Quantum Coding

Because of its use in computer science, the term “coding” often refers to programming a computer. In the case of quantum computing, therefore, the term often refers to coding for quantum computers. Quantum computer coding, in fact, uses classical programming languages and looks like classical computer programming, so the fundamental difference between the two is what happens at compilation and execution times.

Whether a quantum computer supports a digital model, with circuits and gate operations, or an analog model, the classical code is ultimately compiled into a sequence of instructions. Control systems then execute these instructions with laser or microwave pulses, depending on the qubit modality. Other outcomes are possible, such as the configuration of beam splitters on integrated circuits. In any event, these pulses, beam splitters, and so forth evolve the quantum system as specified by the algorithm.  

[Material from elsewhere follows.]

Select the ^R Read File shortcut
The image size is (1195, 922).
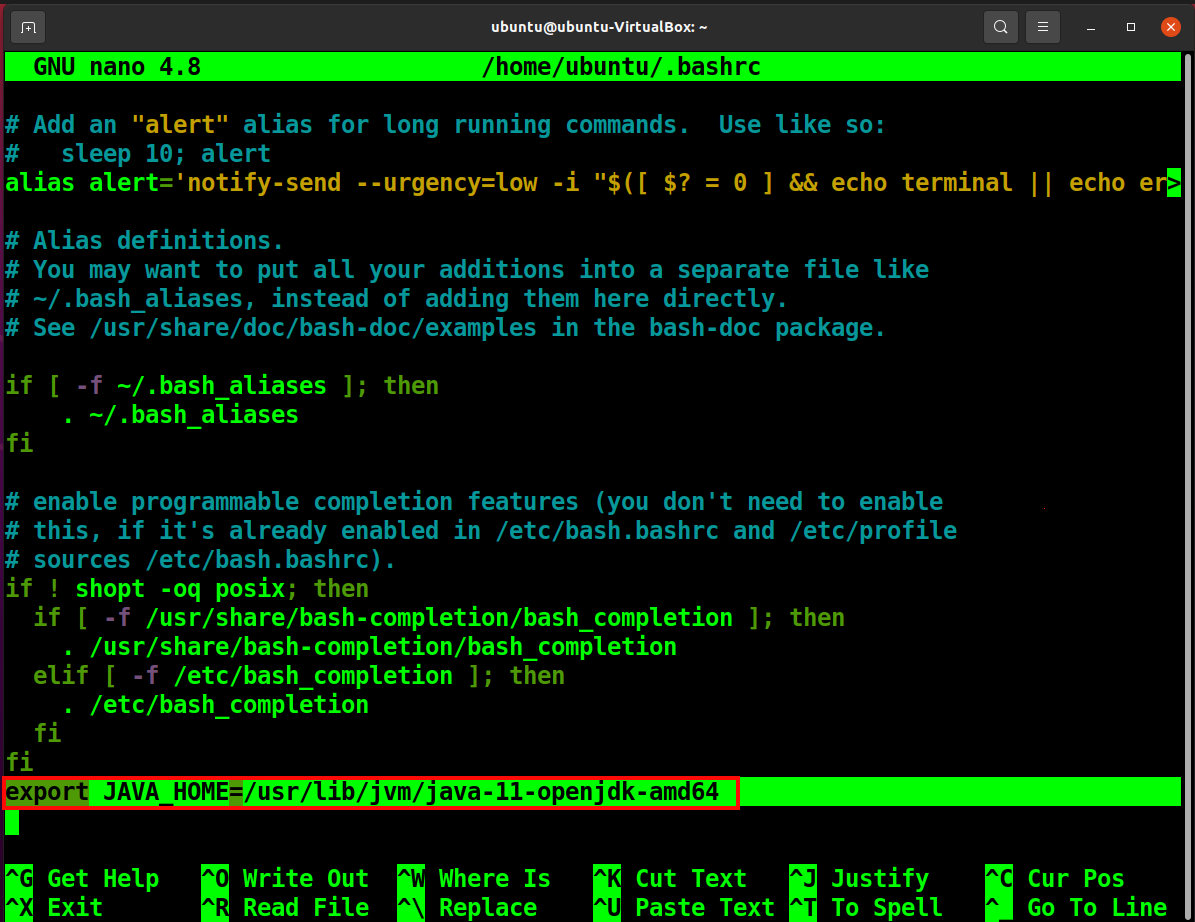tap(285, 907)
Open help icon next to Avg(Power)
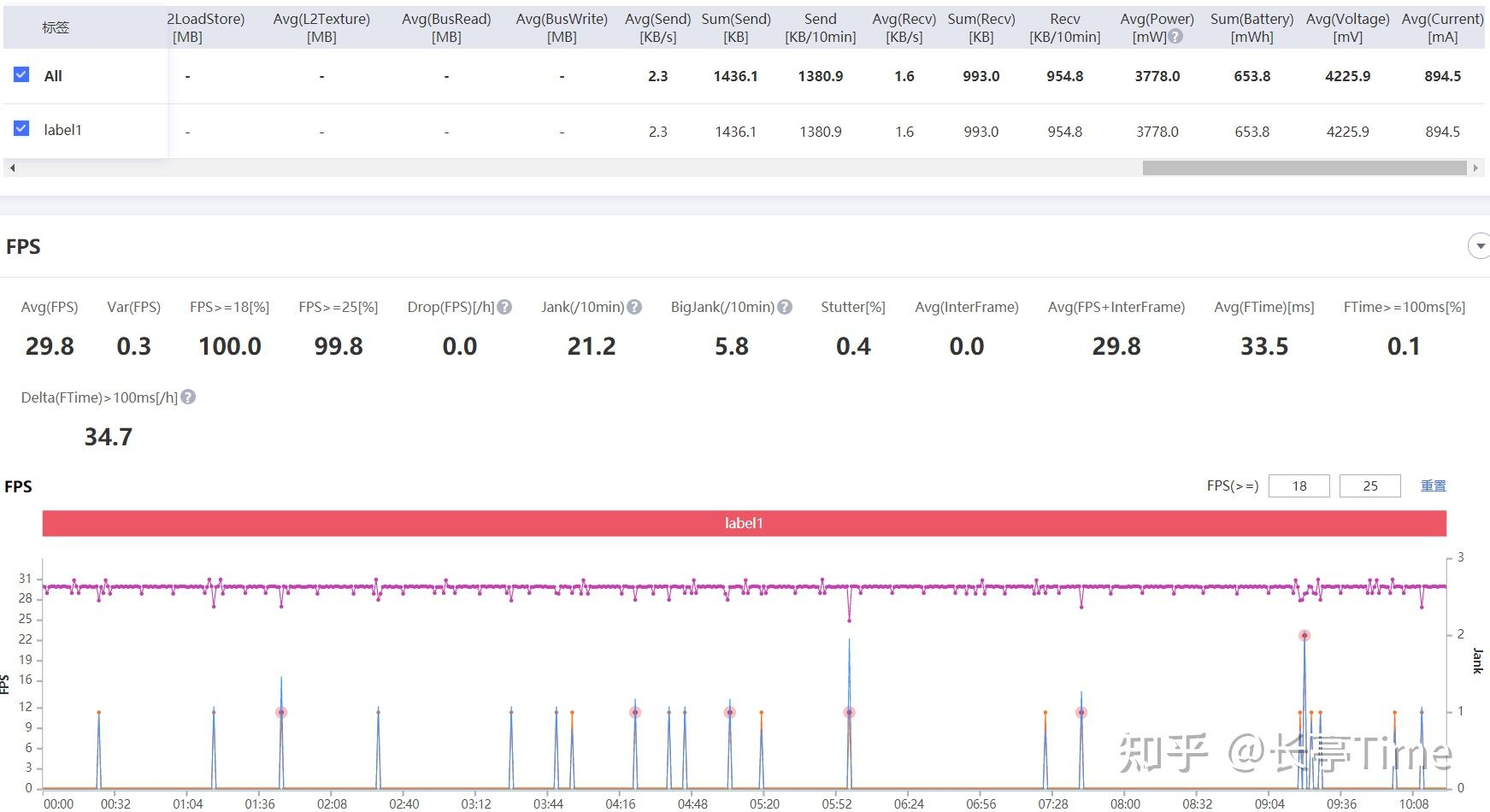This screenshot has height=812, width=1490. [1175, 37]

There are efforts to unify quantum instruction sets as quantum assembly languages, or QASM. However, there are at least three non-interoperable QASM languages, not to mention other formats that have been introduced, as well. The goal, however, is the same: the high-level portability of algorithms, which can then be compiled for and executed on a broad range of quantum computers.

Above the QASM, JSON, or other language is typically a software development kit, or SDK. The most popular language supported by SDKs is Python, with Julia and C++ gaining in popularity behind it. Support can also be found for a number of other programming languages, but that support might be limited to a handful of projects. There isn’t much yet in the way of quantum coding software, as software has historically been defined, but “Best Quantum Developer Tools for 2023” identifies useful libraries such as Bloqade and Bloqade-Python, as well as coding environments such as qBraid and Google Colab.

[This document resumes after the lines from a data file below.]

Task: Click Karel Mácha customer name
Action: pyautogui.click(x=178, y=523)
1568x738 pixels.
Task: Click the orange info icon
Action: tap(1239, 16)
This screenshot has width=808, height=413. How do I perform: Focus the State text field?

Beyond proficiency with a classical programming language, leveraging the potential of quantum computation requires some specialized knowledge. Learning how to code quantum computer algorithms may require, for example, knowledge of the target hardware. Our page “Important Technical Aspects in Quantum Computing” lists a series of articles pertaining specifically to quantum computing with neutral atoms.

What is Quantum Coding?

Despite the term’s obvious computer science origin, coding does not necessarily refer to programming when referring to quantum technologies. In an article titled “What is Quantum Coding?,” Tomorrow.Bio notes that the term is applicable to the encryption, secure transmission, compression, storage, and retrieval of quantum information. The term might also be used interchangeably with the term “encoding,” which is the mapping of classical or quantum information to qubits. One example of that is the term “dense coding.” But the most significant overlap is probably in quantum error correction. The term “quantum codes,” specifically, is short for “quantum error correction codes.”

To reinforce the overlap with quantum error correction, there is a ScienceDirect page titled “Quantum Code.” All eight book chapters on this page are about quantum error correction codes.

Applications of Quantum Coding

In one sense, the applications of quantum coding could simply be a list of all of the potential applications of quantum computing. This list would include such use cases as drug discovery and development, solving classically-intractable optimization problems, designing novel materials, and the like. But quantum coding today has more direct applications:

• Education. The primary application is learning about quantum technologies, how they differ from their classical equivalents, as well as their potential.
• Workforce development. As an extension of that, another application is the training and development of the workforce of tomorrow, ensuring enough supply to meet demand.
• Proofs-of-concept. Quantum computers can be programmed to demonstrate and prove concepts such as entanglement and teleportation.

• Prototyping. Theoretical quantum algorithms can be executed at small scales to demonstrate their future potential at larger scales.

The use cases that could’ve been listed here would be included in prototyping. For example, the optimal placement of coffee shops, a maximum independent set (MIS) problem, can be demonstrated on QuEra’s 256-qubit neutral atom quantum computer.

The Future of Quantum Coding

The near-term future promises a number of advancements. Something that everyone is looking forward to, of course, is better hardware. But the software layers of the stack have room for improvement, as well. Some of the best bets across the stack include:

• The relative ease of the gate model applied to the analog model in a hybrid approach
• Higher qubit counts, allowing the solution of larger problems
• Better hardware, resulting in fewer errors and greater accuracy
• Error correction and mitigation, also improving accuracy
• Modularity, enabling the interconnection and interoperability of multiple devices

The one thing not likely to change is how quantum computers are programmed. More programming languages may become options, but they will still be the familiar programming languages that are used for classical computation. The difference, again, is in the instructions provided to the target hardware. Of course, over time, libraries like Bloqade and Bloqade-Python will evolve higher-level abstractions that will make quantum coding easier, but the languages used, respectively, will remain the familiar Julia and Python.